- Born: 25 August 1894
- Died: 10 February 1976 (aged 81) Poole
- Occupation: Engineer

= Joe Airey =

British telecommunications engineer

Joseph Enoch Airey (25 August 1894 – 10 February 1976) was a British telecommunications engineer. He became Senior Technical Officer for the Telecommunications Research Establishment.

==Life==
Airey was born in Oldham, Lancashire on 25 August 1894. He joined Robert Watson-Watt in 1924, and was an original member of the radar team, responsible for masts and support equipment. He was Senior Technical Officer at Telecommunications Research Establishment.

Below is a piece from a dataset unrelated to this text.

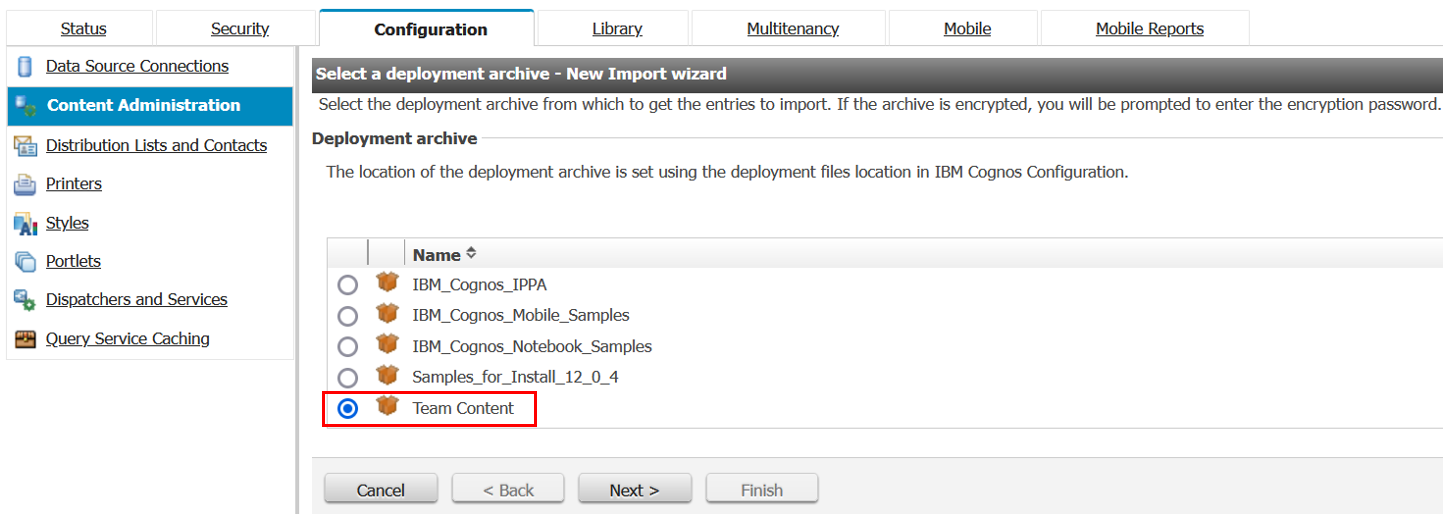1443x523 pixels.
Task: Click the IBM_Cognos_IPPA archive package icon
Action: click(387, 283)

Alongside Arnold Wilkins, Airey is credited with having discovered Bawdsey Manor, Ordfordness as a site for the Air Ministry department that was significant in the history of radar. In his book "Three Steps to Victory" Robert Watson-Watt proclaims Joe Airey's greatest constructional achievement as the installation of a mast atop the Great Pyramid at Cheops. During World War I, Airey was a member of the Dunsterforce in the Persia and the Middle East. By the time of his retirement, he was Station Engineer at the Royal Radar Establishment. He was appointed a Member of the Order of the British Empire (MBE) for his services by King George VI in his Birthday Honours on 14 June 1945. Airey died in Poole Dorset on 10 February 1976.